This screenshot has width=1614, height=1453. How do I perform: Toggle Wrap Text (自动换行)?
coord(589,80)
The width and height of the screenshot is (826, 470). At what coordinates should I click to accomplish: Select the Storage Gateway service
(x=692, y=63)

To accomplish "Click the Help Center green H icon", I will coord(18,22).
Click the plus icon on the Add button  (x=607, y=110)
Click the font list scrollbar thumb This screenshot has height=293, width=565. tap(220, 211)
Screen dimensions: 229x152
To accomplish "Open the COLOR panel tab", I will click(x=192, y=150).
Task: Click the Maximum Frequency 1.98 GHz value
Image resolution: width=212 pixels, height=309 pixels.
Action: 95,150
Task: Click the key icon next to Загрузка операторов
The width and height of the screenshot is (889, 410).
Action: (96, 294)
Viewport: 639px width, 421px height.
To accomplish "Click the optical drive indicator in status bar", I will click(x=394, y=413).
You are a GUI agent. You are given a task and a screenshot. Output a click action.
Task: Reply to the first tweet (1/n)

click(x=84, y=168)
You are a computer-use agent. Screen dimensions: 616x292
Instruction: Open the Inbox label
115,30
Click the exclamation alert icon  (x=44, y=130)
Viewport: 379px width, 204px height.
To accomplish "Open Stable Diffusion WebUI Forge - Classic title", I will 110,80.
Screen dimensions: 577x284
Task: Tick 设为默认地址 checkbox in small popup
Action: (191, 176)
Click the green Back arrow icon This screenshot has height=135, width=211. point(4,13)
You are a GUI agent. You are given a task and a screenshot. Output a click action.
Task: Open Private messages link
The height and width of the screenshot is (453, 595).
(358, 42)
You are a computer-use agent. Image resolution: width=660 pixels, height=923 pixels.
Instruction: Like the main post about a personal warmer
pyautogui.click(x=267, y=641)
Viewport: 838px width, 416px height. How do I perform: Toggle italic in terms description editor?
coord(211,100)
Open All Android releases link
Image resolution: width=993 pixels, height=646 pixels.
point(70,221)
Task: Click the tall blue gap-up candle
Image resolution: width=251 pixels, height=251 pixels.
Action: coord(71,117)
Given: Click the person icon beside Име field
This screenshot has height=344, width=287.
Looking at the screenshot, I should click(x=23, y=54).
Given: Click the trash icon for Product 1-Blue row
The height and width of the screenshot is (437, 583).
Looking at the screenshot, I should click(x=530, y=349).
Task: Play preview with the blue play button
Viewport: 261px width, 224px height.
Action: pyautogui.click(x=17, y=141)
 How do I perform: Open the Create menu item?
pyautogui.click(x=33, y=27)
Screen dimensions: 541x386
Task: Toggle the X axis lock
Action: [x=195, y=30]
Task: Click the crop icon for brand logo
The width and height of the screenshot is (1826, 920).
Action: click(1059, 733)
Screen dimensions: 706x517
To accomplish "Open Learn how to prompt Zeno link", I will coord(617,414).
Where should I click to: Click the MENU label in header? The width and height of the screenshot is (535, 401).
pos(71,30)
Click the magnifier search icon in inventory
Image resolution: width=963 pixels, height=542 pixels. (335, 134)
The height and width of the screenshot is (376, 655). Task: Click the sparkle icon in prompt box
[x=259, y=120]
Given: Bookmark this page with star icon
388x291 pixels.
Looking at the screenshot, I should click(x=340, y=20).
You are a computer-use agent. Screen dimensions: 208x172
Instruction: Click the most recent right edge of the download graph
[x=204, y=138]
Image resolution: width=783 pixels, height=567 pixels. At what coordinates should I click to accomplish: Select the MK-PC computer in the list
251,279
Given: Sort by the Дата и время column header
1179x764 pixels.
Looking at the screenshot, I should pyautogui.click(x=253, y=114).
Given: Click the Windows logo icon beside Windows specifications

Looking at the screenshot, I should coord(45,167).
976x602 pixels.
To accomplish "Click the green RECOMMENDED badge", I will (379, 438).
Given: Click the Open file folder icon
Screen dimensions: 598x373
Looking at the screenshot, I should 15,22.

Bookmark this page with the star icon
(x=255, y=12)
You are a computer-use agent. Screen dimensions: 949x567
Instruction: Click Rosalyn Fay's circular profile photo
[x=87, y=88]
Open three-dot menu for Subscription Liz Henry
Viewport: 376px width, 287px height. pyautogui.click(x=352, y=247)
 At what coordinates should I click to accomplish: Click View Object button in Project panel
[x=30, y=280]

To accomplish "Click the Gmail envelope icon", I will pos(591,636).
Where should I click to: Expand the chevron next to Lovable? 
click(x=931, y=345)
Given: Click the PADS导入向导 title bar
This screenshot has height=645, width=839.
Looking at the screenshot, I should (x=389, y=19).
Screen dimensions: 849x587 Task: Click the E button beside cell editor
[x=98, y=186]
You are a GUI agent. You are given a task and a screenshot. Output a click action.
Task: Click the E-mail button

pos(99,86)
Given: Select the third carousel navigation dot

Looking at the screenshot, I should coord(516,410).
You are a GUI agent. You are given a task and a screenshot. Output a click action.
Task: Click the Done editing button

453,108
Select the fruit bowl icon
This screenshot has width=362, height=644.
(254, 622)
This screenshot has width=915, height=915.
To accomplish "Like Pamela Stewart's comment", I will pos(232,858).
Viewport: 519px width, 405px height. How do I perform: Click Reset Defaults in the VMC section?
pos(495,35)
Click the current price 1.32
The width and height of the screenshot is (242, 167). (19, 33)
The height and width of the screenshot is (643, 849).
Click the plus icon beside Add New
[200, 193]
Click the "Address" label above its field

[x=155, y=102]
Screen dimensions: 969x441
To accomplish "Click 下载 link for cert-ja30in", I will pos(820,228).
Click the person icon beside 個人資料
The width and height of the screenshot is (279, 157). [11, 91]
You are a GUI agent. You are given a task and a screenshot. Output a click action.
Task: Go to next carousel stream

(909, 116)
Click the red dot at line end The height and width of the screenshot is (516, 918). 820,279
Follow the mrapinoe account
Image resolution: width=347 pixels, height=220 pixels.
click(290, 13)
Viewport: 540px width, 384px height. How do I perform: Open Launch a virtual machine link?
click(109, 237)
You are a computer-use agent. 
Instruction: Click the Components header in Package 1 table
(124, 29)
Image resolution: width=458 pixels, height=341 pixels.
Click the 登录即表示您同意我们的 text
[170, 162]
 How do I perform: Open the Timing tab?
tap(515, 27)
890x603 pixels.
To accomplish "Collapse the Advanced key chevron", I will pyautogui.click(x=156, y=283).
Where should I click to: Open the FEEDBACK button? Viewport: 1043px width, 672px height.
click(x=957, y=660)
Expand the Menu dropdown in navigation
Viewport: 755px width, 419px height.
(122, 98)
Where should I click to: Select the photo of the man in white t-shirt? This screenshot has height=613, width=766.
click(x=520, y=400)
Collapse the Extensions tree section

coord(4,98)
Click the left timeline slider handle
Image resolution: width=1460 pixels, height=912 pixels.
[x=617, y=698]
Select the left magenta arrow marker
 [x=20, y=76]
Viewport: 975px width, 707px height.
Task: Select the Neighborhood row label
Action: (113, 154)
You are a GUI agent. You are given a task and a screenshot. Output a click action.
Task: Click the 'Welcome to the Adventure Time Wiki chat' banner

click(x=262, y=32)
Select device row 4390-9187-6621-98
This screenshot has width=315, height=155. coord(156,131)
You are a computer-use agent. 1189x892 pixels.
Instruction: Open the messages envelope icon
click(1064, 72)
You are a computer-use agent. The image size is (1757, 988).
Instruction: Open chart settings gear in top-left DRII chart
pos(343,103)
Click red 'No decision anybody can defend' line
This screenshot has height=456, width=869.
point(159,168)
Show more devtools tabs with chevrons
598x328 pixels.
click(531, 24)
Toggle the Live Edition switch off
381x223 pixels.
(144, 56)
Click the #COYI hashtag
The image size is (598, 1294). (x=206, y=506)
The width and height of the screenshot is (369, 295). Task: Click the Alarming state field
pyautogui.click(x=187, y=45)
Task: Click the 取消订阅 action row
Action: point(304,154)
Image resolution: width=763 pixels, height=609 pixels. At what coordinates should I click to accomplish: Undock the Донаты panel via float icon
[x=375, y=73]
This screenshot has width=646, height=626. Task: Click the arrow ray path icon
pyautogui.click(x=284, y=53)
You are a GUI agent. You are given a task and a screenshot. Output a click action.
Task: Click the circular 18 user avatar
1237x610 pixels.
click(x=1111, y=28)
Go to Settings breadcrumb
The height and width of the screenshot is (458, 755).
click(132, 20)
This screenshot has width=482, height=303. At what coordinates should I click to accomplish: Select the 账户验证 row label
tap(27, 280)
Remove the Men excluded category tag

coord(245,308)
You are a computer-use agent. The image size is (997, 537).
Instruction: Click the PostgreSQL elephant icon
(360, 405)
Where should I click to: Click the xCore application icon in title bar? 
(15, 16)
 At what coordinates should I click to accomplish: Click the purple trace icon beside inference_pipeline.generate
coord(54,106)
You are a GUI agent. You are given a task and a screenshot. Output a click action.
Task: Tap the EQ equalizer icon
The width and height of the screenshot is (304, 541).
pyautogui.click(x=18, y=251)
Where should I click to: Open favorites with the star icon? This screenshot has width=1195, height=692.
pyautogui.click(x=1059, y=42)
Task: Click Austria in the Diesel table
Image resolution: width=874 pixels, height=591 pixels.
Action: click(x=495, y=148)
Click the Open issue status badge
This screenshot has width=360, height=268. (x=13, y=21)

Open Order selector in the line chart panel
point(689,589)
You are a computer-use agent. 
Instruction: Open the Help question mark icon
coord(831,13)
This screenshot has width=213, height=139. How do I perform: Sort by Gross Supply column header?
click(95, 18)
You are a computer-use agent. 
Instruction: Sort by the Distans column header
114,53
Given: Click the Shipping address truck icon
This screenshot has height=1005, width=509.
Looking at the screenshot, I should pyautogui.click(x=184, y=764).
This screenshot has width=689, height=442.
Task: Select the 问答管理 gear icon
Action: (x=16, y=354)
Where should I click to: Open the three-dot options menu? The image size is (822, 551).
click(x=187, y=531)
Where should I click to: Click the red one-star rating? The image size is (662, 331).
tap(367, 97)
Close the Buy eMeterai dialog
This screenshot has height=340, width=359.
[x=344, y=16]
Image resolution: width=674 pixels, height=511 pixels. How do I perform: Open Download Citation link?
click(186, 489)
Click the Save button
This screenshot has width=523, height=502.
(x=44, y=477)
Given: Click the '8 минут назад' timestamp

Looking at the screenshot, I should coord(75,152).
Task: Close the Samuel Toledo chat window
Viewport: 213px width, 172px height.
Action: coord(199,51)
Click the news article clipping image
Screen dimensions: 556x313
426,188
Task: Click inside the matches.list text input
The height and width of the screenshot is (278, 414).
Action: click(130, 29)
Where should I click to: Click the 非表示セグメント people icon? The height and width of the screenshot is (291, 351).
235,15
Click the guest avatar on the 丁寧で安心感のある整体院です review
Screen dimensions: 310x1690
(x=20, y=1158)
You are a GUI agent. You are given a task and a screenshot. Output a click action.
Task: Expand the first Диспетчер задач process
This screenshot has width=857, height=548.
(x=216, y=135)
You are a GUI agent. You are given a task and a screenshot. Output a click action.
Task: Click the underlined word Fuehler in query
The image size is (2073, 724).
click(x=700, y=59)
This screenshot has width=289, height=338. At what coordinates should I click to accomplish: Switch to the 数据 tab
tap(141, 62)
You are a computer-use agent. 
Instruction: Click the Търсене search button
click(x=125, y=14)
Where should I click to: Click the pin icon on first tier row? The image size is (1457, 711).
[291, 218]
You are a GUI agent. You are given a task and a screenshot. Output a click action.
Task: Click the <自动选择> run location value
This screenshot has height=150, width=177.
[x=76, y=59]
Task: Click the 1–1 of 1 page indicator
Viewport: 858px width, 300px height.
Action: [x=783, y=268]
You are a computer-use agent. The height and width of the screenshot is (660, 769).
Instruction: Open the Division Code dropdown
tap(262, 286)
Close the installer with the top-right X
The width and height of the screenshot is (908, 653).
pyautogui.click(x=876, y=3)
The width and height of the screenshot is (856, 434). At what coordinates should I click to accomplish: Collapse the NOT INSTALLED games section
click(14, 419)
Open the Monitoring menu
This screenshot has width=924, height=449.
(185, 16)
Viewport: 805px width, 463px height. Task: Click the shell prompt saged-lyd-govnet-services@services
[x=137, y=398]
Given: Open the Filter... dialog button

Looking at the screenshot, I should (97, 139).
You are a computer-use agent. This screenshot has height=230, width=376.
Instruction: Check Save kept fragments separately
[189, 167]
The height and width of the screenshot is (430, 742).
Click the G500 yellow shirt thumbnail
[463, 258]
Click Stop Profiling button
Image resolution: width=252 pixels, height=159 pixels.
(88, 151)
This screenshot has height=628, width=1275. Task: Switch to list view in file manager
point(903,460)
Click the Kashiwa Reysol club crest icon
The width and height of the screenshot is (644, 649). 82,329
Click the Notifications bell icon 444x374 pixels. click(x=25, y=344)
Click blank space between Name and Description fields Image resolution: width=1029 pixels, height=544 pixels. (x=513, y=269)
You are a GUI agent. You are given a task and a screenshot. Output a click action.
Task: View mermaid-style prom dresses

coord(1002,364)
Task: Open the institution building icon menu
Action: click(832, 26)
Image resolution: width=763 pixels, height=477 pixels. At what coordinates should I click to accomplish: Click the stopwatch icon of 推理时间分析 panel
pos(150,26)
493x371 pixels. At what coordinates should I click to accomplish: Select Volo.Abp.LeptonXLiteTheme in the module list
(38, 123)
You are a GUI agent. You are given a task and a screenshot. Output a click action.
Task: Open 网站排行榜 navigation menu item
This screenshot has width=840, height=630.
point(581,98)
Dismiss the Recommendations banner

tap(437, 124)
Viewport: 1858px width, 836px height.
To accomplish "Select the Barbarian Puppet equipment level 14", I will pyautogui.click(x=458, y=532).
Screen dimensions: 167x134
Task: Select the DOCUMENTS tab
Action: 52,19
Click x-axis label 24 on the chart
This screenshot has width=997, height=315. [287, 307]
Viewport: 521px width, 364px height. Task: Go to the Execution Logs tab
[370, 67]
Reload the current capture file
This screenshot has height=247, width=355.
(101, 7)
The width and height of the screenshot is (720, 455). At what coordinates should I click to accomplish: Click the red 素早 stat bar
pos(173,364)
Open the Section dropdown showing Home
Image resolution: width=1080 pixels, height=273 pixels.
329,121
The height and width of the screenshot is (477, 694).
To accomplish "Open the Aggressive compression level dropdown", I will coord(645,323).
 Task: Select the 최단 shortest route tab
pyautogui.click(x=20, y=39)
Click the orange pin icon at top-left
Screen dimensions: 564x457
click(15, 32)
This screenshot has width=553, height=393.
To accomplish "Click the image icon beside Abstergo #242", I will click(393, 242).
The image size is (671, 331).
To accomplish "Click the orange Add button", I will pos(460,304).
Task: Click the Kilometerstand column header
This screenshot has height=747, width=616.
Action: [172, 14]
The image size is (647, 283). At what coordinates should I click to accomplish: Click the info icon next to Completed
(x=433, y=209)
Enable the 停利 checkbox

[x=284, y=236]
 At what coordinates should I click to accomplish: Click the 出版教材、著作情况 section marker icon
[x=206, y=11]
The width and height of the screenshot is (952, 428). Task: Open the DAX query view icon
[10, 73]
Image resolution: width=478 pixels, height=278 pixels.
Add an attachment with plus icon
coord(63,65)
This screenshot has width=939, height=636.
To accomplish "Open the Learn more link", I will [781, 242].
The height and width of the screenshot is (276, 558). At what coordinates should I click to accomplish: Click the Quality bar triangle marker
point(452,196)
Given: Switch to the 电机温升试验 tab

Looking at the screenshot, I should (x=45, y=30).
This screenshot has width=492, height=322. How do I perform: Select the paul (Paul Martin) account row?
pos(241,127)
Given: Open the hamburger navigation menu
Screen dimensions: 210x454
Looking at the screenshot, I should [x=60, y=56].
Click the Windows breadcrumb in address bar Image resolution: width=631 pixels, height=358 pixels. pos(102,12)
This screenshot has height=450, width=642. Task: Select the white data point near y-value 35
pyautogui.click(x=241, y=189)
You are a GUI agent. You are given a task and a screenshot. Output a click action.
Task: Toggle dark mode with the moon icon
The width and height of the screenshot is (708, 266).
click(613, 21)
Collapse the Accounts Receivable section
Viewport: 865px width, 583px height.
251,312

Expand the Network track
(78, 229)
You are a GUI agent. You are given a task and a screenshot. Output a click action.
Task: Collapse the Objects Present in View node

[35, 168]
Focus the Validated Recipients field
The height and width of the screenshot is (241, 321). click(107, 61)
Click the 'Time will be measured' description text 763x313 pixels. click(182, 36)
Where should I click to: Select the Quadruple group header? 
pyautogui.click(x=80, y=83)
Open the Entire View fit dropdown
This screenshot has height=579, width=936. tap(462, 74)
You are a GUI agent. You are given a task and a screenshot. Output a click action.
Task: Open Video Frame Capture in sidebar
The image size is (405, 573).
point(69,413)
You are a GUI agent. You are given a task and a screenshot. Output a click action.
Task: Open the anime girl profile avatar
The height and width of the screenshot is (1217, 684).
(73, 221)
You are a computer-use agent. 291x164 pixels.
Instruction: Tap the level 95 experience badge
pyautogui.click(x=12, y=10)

..............................

▶ Your assignment
Would you please copy every line from the listing above that contains the word "indicator"?

▶ Output of the task
To accomplish "Click the optical drive indicator in status bar", I will click(x=394, y=413).
Task: Click the 1–1 of 1 page indicator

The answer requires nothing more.